### [DATA SECTION]
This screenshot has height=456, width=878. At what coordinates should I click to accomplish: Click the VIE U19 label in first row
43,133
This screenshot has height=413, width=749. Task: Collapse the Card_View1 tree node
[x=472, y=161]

...

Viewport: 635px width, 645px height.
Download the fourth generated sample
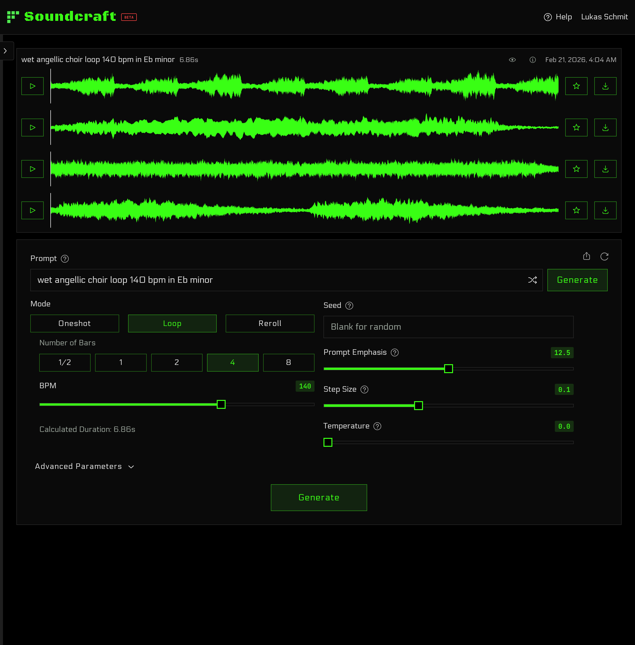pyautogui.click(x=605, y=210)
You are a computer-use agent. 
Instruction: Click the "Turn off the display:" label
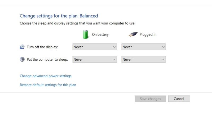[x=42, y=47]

### [EXERCISE DESCRIPTION]
Reproduce the lines from the line with "This screenshot has height=456, width=878." to the line with "[x=472, y=161]", both included, keeping the requests and multiplying every coordinate in the answers by 1.2. Round the results to whole numbers, with halves going up.

### [COMPLETE RESPONSE]
This screenshot has height=456, width=878. At what coordinates should I click to accomplish: Click the VIE U19 label in first row
52,160
This screenshot has height=413, width=749. Task: Collapse the Card_View1 tree node
[x=566, y=193]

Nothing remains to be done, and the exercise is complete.